Here Come the Chicks
19,000 enjoy their freedom of expression
By Bill Ellis
Just like the Beatles in their
day, controversy hasn't diminished the popularity of the Dixie Chicks.
Case in point was Saturday's sold-out concert at The Pyramid. Some 19,000
people and nary a protester came to see the million-selling country trio, who have the year's third-highest grossing American
tour, according to concert source Pollstar.
And that despite the tremendous backlash - replete with radio playlist bannings
and CDs being destroyed - which followed an Iraqi conflict-related comment by member Natalie Maines, who voiced shame that
President Bush was from the band's state of Texas.
Fans don't all support said opinion; they, nonetheless, have exerted their
own right to hear the Chicks in concert.
Like most, Onna Newell, 43, of Memphis - who was colorfully dressed down in
honor of the group's tune White Trash Wedding - said she didn't necessarily appreciate what Maines had to say, but "they have
great music, and that should be all we're concerned about tonight."
Cindy VanMeter, 21, of Leitchfield, Ky., didn't agree with what Maines said
as well, but felt everybody has a right to free speech. Even though VanMeter and her cousin, Christina Decker, 22, bought
tickets before Maines made her comment, they never considered getting rid of them.
"I said I'm not giving them up - I'm going," said Decker.
Rod Good, 44, of West Alexandria, Ohio, also bought tickets pre-comment for
his family but had a different take: "Natalie made that statement later on, or I wouldn't be here, trust me."
Taking a silent stand were Connie Vaughan of Atoka, Tenn., and her husband
Steve, both 52, who wore matching American flag shirts.
"I want her (Maines) to know we support the troops," she said, noting that
she and her husband still planned on enjoying the show.
And enjoy the largely young and female crowd did.
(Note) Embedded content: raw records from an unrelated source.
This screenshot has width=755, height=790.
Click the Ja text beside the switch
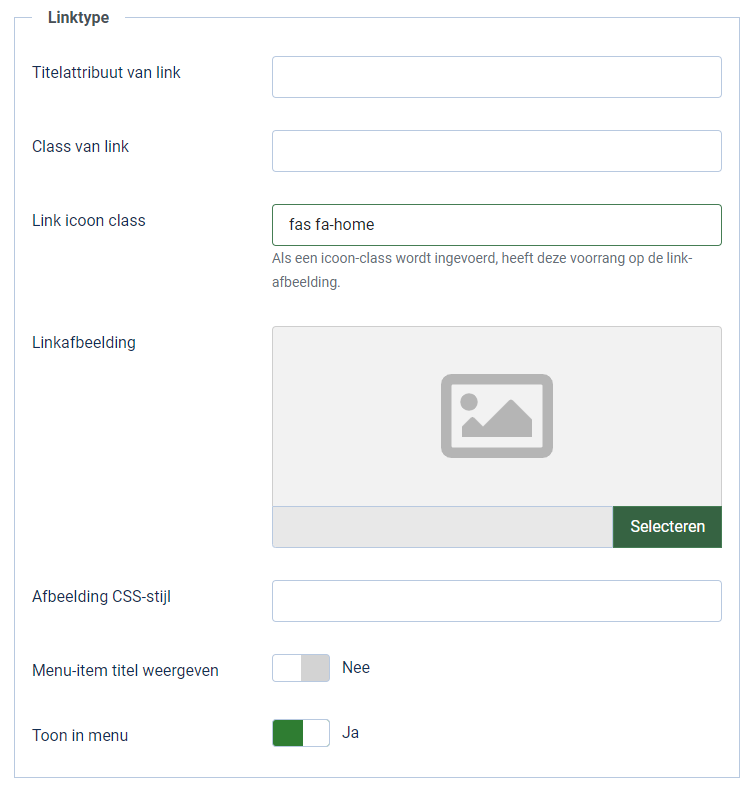click(350, 732)
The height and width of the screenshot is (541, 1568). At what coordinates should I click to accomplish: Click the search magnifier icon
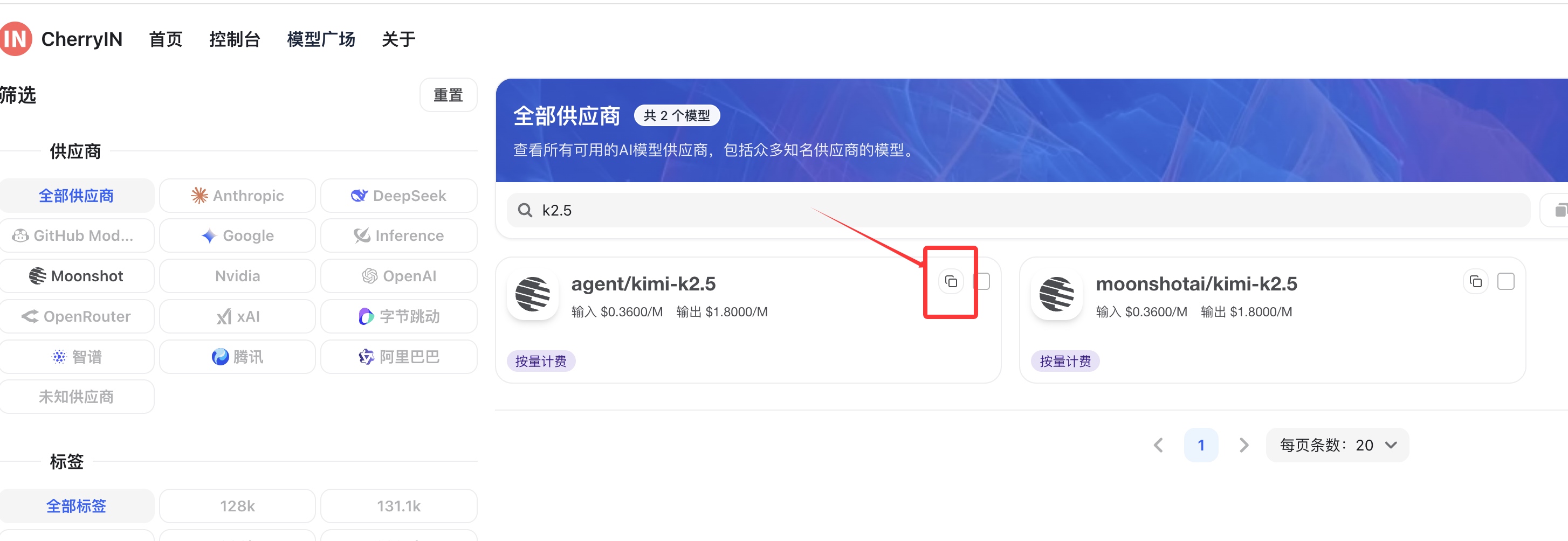(x=525, y=211)
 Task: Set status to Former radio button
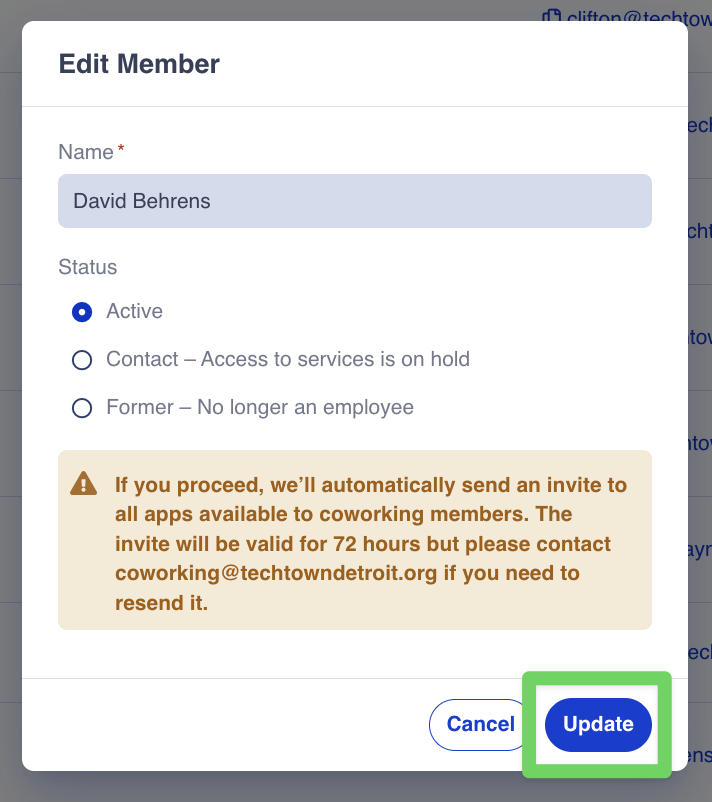coord(82,408)
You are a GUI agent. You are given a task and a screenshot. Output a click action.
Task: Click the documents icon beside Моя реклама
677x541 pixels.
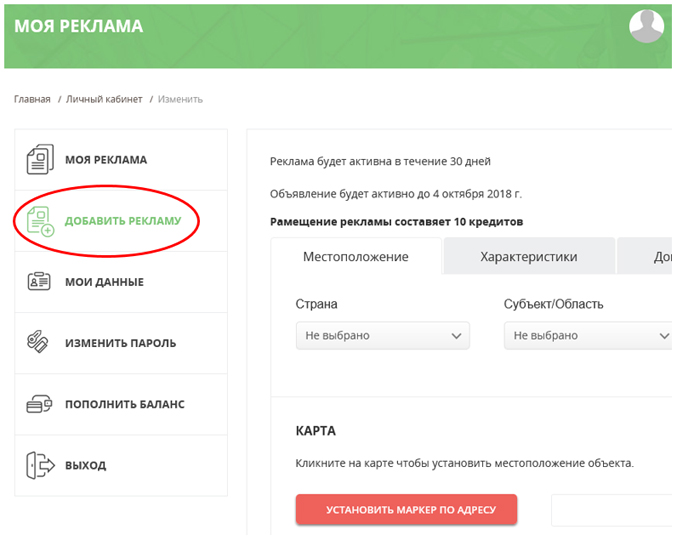[x=39, y=159]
Playing on an in-the-round stage that took up most of the arena floor but
gave everyone a good view, the Chicks - fiddler Martie Maguire, banjoist Emily Robison and lead singer/guitarist Maines -
embraced their commercially button-pushing image from the get-go: the opening song was good-time spouse-murdering hit Goodbye
Earl, as endearing a number about doing in an abusive husband as ever penned.
And there was no misinterpreting the tune Truth No. 2, which was accompanied
by a video montage of images from Martin Luther King and Malcolm X to clips of civil rights and gay and lesbian marches to
book burnings to slogans such as Tolerance. A roar of applause followed.
But that's the charm of the Chicks. The band is able to make country music
a relevant platform for ideas larger than conservative Nashville might like to address, and they do it in such a sweet, easeful
way - with exquisite high lonesome harmonies and mighty instrumental chops - that you can't resist.
Not to mention that their instinctual way with a song hook, as on Long Time
Gone and Sin Wagon (co-written by Memphian Stephony Smith), allows them to cross over to pop by expanding on their bluegrass
As for the trio's backup, the Chicks are no strangers to Bluff City musicians,
having recorded with drummer Greg Morrow in the past. On this tour, they employ steel guitar/dobro great Robby Turner, who
lent his gorgeous cascades of note-spinning to such tunes as Travelin' Soldier and Cowboy Take Me Away.
Teen star Michelle Branch opened the concert. With a pleasant cache of acoustic-strummed pop-rock riffs and ebullient melodies,
the popular newcomer - who played such catchy hits as Everywhere and current chart climber Are You Happy Now? - showed why
she is a Grammy winner at such a young age.